> [What is required] Reproduce the opening lines of the records exactly, please, stopping after the line that contains "Screen dimensions: 488x294".

::::::

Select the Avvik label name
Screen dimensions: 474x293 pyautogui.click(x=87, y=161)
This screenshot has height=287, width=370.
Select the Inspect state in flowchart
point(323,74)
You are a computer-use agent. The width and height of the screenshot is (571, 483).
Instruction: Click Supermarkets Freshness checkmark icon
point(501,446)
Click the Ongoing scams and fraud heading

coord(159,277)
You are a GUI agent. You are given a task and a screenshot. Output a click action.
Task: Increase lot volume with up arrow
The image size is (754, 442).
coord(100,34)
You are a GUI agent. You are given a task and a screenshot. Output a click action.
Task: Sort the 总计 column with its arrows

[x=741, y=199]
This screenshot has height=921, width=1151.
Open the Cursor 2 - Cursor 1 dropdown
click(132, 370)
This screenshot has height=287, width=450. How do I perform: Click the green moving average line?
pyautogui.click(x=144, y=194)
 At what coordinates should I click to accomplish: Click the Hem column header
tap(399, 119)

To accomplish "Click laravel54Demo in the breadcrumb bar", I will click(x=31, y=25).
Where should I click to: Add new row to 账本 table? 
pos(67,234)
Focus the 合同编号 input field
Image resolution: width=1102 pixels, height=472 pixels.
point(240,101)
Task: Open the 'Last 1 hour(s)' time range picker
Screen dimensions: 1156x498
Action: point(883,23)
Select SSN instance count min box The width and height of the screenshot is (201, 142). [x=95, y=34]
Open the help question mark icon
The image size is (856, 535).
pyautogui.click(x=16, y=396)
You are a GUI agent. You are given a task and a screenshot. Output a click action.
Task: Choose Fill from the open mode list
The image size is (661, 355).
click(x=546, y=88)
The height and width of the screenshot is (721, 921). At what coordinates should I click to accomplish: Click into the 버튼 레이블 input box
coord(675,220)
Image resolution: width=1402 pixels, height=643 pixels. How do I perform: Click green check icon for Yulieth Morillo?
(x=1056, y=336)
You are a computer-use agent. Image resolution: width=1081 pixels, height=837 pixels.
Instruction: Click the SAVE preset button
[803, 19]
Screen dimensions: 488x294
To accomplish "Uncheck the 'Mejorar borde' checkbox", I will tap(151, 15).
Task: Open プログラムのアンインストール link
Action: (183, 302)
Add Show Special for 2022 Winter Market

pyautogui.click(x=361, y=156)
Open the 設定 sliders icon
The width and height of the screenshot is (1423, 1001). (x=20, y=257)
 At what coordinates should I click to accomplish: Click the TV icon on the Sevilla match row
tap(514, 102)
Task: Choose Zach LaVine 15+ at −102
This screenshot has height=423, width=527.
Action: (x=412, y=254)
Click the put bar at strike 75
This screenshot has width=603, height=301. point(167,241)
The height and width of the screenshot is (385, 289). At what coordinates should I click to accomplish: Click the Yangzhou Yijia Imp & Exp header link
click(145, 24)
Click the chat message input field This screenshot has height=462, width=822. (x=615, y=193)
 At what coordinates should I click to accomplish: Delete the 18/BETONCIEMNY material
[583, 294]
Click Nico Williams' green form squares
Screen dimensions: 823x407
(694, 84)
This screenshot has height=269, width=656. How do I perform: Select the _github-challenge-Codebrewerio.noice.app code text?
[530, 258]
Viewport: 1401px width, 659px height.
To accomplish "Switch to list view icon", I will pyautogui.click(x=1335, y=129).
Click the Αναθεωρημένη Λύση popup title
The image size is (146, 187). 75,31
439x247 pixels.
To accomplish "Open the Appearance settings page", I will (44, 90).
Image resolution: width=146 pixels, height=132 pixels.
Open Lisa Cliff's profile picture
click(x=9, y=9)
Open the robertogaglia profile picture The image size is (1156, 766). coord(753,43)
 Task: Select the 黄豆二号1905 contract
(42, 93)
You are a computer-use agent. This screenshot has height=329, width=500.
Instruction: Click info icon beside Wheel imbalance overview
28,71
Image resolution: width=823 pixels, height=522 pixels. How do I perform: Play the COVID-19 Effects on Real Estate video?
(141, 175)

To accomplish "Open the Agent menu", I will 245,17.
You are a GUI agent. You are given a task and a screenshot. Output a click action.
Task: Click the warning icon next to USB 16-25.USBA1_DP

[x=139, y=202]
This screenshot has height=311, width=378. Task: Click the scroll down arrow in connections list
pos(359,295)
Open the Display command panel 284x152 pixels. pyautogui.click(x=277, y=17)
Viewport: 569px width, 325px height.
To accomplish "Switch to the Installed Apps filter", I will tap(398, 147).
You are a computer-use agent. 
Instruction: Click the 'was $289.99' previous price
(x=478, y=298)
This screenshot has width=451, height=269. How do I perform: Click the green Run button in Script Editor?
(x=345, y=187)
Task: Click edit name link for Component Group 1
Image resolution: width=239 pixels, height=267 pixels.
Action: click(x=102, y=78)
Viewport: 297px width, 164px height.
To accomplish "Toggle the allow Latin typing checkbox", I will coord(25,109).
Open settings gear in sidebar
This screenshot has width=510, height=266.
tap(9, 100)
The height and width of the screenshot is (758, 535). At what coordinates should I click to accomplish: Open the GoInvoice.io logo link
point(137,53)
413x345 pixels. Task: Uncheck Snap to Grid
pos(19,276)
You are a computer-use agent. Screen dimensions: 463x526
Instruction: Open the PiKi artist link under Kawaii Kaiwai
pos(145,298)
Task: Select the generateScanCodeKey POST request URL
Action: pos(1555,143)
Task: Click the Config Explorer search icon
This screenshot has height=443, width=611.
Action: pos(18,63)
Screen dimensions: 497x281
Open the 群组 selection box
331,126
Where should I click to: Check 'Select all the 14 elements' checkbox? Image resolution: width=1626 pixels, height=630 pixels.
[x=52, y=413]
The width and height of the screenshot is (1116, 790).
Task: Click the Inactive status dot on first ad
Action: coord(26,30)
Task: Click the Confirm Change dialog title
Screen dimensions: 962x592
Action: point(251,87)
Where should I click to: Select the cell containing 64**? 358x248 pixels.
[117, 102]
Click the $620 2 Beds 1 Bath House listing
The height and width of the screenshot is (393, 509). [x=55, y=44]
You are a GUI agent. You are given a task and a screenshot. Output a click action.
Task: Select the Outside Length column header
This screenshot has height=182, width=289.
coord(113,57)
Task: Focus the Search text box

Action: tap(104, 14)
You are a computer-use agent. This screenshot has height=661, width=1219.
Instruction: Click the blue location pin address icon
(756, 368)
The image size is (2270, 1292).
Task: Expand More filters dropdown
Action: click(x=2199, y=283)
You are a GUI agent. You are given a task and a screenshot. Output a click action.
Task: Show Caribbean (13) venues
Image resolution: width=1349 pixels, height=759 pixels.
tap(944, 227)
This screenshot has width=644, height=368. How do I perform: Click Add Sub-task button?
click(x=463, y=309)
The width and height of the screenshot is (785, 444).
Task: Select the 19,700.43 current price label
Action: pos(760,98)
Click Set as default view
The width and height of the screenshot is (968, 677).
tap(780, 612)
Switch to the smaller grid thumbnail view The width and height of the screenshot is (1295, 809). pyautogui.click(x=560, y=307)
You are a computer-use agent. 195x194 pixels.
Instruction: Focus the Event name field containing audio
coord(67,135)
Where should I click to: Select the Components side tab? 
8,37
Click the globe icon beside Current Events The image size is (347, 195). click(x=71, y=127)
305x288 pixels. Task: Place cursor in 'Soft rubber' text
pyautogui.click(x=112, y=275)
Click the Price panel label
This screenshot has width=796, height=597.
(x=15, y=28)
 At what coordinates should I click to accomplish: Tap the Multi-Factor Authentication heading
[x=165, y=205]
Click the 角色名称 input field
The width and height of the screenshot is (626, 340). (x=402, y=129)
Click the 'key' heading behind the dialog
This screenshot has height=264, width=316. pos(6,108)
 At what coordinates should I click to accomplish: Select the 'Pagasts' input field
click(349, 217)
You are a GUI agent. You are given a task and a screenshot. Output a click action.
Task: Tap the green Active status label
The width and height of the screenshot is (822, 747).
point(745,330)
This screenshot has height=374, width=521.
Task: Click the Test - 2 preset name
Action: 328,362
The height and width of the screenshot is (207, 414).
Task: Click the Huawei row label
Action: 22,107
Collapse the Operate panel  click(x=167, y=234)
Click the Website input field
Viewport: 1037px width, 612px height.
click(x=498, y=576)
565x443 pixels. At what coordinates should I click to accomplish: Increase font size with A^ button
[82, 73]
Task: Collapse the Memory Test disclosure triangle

::::::

> [Problem solution]
Select the Avvik label name
Screen dimensions: 474x293 pyautogui.click(x=87, y=161)
This screenshot has height=287, width=370.
Select the Inspect state in flowchart
point(323,74)
You are a computer-use agent. The width and height of the screenshot is (571, 483).
Instruction: Click Supermarkets Freshness checkmark icon
point(501,446)
Click the Ongoing scams and fraud heading

coord(159,277)
You are a GUI agent. You are given a task and a screenshot. Output a click action.
Task: Increase lot volume with up arrow
The image size is (754, 442).
coord(100,34)
You are a GUI agent. You are given a task and a screenshot. Output a click action.
Task: Sort the 总计 column with its arrows

[x=741, y=199]
This screenshot has height=921, width=1151.
Open the Cursor 2 - Cursor 1 dropdown
click(132, 370)
This screenshot has height=287, width=450. How do I perform: Click the green moving average line?
pyautogui.click(x=144, y=194)
 At what coordinates should I click to accomplish: Click the Hem column header
tap(399, 119)

To accomplish "Click laravel54Demo in the breadcrumb bar", I will click(x=31, y=25).
Where should I click to: Add new row to 账本 table? 
pos(67,234)
Focus the 合同编号 input field
Image resolution: width=1102 pixels, height=472 pixels.
point(240,101)
Task: Open the 'Last 1 hour(s)' time range picker
Screen dimensions: 1156x498
Action: point(883,23)
Select SSN instance count min box The width and height of the screenshot is (201, 142). [x=95, y=34]
Open the help question mark icon
The image size is (856, 535).
pyautogui.click(x=16, y=396)
You are a GUI agent. You are given a task and a screenshot. Output a click action.
Task: Choose Fill from the open mode list
The image size is (661, 355).
click(x=546, y=88)
The height and width of the screenshot is (721, 921). At what coordinates should I click to accomplish: Click into the 버튼 레이블 input box
coord(675,220)
Image resolution: width=1402 pixels, height=643 pixels. How do I perform: Click green check icon for Yulieth Morillo?
(x=1056, y=336)
You are a computer-use agent. Image resolution: width=1081 pixels, height=837 pixels.
Instruction: Click the SAVE preset button
[803, 19]
Screen dimensions: 488x294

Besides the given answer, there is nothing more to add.